Exercise details – Every entry, exactly as given, must be retyped.

Material for this exercise –
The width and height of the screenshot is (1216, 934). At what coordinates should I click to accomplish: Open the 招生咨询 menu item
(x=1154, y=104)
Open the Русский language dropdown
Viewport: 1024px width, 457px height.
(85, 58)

Output –
The width and height of the screenshot is (1216, 934). At what coordinates should I click to accomplish: Open the 招生咨询 menu item
(x=1154, y=104)
Open the Русский language dropdown
Viewport: 1024px width, 457px height.
(85, 58)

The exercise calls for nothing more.